IBM Security Access Manager for Web is affected by a denial of service vulnerability in the HTTP server.
CVEID: CVE-2015-1283**
DESCRIPTION:** Multiple integer overflows in the XML_GetBuffer function in Expat through 2.1.0, as used in Google Chrome before 44.0.2403.89 and other products, allow remote attackers to cause a denial of service (heap-based buffer overflow) or possibly have unspecified other impact via crafted XML data, a related issue to CVE-2015-2716.
CVSS Base Score: 6.3
CVSS Temporal Score: See https://exchange.xforce.ibmcloud.com/vulnerabilities/104964 for the current score
CVSS Environmental Score*: Undefined
CVSS Vector: (CVSS:3.0/AV:N/AC:L/PR:N/UI:R/S:U/C:L/I:L/A:L)
IBM Tivoli Access Manager for e-business 6.0
IBM Tivoli Access Manager for e-business 6.1
IBM Tivoli Access Manager for e-business 6.1.1
IBM Security Access Manager for Web 7.0
The table below provides links to patches for all affected versions.

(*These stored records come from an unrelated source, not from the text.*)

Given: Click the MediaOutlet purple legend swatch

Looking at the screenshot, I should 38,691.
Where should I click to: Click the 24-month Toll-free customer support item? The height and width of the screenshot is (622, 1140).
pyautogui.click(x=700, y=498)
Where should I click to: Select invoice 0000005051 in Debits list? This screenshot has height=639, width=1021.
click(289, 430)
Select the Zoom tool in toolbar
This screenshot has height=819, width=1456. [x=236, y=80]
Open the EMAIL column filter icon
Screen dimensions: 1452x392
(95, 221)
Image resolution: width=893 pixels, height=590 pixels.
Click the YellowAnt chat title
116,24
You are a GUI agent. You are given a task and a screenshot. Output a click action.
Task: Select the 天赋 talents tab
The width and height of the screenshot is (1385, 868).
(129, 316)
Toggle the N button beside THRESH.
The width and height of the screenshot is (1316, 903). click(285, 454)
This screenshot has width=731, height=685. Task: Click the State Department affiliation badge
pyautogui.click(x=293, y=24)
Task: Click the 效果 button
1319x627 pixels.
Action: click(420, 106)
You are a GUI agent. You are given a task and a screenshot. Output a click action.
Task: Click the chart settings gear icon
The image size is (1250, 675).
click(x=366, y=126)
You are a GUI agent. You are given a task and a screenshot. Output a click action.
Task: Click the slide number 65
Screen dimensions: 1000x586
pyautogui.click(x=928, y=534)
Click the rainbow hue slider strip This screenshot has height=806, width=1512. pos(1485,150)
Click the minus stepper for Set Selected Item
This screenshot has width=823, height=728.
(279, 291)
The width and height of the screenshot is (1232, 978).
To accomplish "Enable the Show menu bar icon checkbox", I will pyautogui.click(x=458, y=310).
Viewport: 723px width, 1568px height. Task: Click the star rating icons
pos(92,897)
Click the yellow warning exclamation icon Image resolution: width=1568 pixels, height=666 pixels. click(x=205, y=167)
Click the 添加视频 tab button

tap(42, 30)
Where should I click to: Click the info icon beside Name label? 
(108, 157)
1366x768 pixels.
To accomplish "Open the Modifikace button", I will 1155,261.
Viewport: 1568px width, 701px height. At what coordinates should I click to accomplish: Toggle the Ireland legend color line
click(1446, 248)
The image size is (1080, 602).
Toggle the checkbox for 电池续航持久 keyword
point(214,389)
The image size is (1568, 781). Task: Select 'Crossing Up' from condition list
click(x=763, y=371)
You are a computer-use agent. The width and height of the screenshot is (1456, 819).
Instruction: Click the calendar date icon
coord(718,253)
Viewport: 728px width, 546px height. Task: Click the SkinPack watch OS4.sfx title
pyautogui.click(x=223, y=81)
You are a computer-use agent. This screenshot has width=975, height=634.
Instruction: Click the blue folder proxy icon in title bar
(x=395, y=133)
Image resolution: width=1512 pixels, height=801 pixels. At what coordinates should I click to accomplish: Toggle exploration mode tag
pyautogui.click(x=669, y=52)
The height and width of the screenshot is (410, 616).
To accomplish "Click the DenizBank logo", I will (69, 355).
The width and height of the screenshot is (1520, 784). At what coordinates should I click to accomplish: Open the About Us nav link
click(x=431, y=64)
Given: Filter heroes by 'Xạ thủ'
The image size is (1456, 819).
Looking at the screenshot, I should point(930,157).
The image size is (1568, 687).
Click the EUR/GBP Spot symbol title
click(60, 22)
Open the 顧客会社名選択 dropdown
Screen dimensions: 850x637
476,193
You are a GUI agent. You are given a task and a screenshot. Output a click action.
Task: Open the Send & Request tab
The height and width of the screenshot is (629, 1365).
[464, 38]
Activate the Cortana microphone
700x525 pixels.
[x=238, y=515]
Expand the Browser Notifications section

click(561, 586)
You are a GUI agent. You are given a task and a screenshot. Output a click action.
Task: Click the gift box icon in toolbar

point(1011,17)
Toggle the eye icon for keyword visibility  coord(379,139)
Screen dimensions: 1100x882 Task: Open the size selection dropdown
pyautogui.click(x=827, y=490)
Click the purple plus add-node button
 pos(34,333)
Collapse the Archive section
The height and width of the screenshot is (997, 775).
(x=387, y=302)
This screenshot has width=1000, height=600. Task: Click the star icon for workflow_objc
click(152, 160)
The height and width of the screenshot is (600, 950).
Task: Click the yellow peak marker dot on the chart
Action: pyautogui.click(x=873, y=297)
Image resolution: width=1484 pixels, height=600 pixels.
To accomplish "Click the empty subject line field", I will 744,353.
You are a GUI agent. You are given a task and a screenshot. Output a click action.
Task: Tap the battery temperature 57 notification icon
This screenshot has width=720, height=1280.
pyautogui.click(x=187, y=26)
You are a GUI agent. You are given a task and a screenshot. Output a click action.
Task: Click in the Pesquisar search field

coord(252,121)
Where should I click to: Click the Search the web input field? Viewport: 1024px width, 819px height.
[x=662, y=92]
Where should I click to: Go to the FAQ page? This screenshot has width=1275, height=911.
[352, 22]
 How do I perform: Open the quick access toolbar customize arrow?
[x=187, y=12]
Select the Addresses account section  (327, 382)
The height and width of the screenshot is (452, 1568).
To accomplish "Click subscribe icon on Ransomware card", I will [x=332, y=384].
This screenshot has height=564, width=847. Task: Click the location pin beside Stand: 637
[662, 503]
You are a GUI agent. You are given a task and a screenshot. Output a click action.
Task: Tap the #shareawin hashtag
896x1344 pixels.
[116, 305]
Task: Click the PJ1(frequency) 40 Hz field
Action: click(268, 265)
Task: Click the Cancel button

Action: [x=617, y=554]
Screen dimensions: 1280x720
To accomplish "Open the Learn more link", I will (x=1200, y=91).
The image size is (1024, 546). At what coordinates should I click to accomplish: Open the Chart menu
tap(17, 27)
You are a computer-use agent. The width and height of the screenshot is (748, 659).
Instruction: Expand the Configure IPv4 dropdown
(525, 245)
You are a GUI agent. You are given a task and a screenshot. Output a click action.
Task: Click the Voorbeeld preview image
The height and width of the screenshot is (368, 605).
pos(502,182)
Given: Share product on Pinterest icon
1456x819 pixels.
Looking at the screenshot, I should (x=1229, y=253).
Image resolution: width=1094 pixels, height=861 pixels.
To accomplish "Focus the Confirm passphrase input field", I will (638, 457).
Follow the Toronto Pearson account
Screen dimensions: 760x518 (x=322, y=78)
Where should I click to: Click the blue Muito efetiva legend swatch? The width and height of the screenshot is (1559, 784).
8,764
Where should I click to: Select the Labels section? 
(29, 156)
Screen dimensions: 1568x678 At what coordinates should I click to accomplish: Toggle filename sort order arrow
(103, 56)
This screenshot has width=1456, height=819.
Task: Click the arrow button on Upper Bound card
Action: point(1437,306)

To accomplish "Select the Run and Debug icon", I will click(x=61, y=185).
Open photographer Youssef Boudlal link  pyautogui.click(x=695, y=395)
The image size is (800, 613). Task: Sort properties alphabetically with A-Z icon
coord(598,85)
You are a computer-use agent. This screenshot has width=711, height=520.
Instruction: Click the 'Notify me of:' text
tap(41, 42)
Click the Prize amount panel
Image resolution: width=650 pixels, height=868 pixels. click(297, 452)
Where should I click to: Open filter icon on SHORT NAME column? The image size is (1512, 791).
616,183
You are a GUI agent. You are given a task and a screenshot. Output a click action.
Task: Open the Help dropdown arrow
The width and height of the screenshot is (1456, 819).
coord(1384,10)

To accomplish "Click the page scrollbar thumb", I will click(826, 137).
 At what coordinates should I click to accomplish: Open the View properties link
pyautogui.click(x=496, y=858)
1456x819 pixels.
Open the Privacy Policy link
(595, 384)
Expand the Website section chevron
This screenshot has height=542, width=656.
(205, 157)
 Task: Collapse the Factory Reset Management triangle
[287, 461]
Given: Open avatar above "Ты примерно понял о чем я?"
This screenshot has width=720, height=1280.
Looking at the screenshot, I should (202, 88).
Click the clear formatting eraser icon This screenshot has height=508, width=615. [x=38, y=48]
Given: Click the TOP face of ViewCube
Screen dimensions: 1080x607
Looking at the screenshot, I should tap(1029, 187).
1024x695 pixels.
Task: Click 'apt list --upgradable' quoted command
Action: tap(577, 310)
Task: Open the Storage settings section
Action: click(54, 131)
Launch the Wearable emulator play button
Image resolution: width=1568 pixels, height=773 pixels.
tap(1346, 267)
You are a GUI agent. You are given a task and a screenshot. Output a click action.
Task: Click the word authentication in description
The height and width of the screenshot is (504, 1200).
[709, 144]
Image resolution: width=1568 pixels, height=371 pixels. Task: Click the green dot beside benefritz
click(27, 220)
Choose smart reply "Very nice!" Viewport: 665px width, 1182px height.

Follow the installation instructions in the README file included with the patch.
Product | VRMF | APAR | Remediation |
---|---|---|---|
IBM Tivoli Access Manager for e-business | 6.0 | - | Upgrade the IBM HTTP Server in your software environment as described in the following WebSphere Application Server security bulletin: “Denial of service may affect IBM HTTP Server”. |
IBM Tivoli Access Manager for e-business | 6.1 | - | |
IBM Tivoli Access Manager for e-business | 6.1.1 | - | |
IBM Security Access Manager for Web | 7.0 - 7.0.0.21 (software installations) | - | |
IBM Security Access Manager for Web | 7.0 - 7.0.0.21 (appliances) | IV81890 | 1. Apply Interim Fix 22: |
7.0.0-ISS-WGA-IF0022 |